Mucha policía, mucha diversión

OPINIÓN

07 ene 2017 . Actualizado a las 05:00 h.

Estas navidades han sido, sin duda, las más seguras de las últimas décadas. El atentado en un mercado navideño de Berlín, el pasado 19 de Diciembre, ha hecho saltar todas las alarmas de los servicios antiterroristas europeos, que han reforzado de forma notoria las medidas de seguridad ante las celebraciones de estas fechas. Incluso en una ciudad como Xixón, se ha notado la presencia extraordinaria de policía en las calles. Durante la cabalgata de Sus Majestades, los Reyes Magos de Oriente, las fuerzas y cuerpos de seguridad del Estado no sólo cortaron las calles por donde discurría el desfile, como otros años, sino que sustituyeron las clásicas vallas de plástico por unas barreras destinadas a impedir un atentado por atropello, como ocurrió en Berlín o en Niza.

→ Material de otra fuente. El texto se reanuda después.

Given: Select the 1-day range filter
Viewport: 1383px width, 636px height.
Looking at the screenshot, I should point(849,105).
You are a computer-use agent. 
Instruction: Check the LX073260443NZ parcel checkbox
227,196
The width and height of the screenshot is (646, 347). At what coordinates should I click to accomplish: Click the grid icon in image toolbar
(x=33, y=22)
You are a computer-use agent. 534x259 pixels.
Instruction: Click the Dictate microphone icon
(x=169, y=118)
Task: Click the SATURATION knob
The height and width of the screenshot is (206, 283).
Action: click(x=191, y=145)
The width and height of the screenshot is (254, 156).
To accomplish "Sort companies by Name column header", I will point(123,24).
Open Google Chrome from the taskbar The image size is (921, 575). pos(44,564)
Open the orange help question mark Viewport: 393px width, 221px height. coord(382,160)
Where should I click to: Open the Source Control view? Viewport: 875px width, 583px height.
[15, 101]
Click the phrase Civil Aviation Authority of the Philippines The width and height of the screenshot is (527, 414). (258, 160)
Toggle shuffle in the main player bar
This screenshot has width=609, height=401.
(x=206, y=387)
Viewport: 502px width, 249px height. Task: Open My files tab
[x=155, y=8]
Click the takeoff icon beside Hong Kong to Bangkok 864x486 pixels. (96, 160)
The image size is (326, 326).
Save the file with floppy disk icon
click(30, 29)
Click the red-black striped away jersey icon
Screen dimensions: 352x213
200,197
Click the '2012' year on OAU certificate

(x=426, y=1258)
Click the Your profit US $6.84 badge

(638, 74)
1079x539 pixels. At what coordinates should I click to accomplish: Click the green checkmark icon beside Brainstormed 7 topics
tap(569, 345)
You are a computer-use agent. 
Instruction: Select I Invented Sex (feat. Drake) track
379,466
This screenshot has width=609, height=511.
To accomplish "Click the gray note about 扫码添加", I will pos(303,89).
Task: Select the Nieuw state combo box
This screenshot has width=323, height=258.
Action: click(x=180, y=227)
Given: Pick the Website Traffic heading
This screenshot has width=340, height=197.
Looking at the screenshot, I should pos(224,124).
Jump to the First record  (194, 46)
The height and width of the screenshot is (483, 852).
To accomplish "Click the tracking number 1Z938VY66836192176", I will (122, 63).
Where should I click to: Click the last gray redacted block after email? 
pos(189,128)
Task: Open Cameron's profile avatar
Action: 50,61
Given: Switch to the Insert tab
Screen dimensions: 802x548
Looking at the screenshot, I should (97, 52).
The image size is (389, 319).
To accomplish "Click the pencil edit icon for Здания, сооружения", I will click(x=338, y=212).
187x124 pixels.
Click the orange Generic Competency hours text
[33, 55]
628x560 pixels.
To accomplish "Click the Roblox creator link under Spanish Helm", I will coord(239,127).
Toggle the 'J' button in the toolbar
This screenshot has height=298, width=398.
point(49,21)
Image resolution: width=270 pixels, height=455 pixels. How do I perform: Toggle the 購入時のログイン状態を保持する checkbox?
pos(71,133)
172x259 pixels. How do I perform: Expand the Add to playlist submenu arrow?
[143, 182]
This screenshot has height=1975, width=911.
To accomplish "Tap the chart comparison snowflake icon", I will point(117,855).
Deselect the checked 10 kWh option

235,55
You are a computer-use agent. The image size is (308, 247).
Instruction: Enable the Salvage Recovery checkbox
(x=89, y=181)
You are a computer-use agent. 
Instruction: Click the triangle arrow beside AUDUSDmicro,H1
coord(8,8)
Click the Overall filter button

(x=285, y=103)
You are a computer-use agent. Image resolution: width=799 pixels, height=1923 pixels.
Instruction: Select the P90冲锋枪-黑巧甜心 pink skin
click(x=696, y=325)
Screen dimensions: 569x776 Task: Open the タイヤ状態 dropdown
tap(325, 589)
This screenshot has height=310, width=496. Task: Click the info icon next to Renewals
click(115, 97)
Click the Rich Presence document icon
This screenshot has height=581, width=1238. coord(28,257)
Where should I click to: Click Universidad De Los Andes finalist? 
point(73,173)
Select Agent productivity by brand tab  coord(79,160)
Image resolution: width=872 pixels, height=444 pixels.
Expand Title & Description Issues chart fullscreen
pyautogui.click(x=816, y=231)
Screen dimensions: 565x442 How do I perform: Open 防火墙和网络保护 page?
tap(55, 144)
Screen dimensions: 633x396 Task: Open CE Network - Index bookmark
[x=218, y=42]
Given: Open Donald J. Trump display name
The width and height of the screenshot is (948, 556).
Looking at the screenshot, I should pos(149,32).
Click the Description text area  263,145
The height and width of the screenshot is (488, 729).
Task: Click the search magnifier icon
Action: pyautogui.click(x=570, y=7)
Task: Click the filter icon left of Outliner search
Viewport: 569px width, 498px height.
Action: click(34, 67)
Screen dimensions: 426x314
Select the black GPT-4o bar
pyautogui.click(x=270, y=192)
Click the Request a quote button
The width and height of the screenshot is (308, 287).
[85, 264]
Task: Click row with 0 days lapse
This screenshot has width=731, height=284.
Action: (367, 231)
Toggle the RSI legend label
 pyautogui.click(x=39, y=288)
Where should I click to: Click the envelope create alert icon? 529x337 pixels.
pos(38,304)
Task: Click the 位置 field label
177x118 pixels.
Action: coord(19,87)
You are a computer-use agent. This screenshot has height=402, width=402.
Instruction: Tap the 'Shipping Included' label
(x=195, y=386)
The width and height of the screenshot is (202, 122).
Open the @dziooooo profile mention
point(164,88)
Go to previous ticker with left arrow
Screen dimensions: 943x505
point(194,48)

Ante tal despliegue policial, como de costumbre, hubo opiniones para todos los gustos. Muchos sostenían que el dispositivo era una exageración, teniendo en cuenta que no existía amenaza específica alguna contra España. Y es cierto que Xixón parece aún menos objetivo potencial del yihadismo, si bien tampoco nadie esperaba que en el barrio de La Calzada viviera un activo miembro del Estado Islámico que fue detenido hace apenas unos meses.

Quienes me conocen saben que no tengo precisamente querencia por la policía. Más bien tiendo a sospechar de la actuación de una institución donde abunda el corporativismo y la impunidad. Pero con eso y con todo, no nos queda más remedio que fiarnos de aquellos que conocen bien la amenaza que supone el terrorismo yihadista. Son ellos quienes disponen de todos los datos necesarios para desplegar un dispositivo acorde a la magnitud de la amenaza.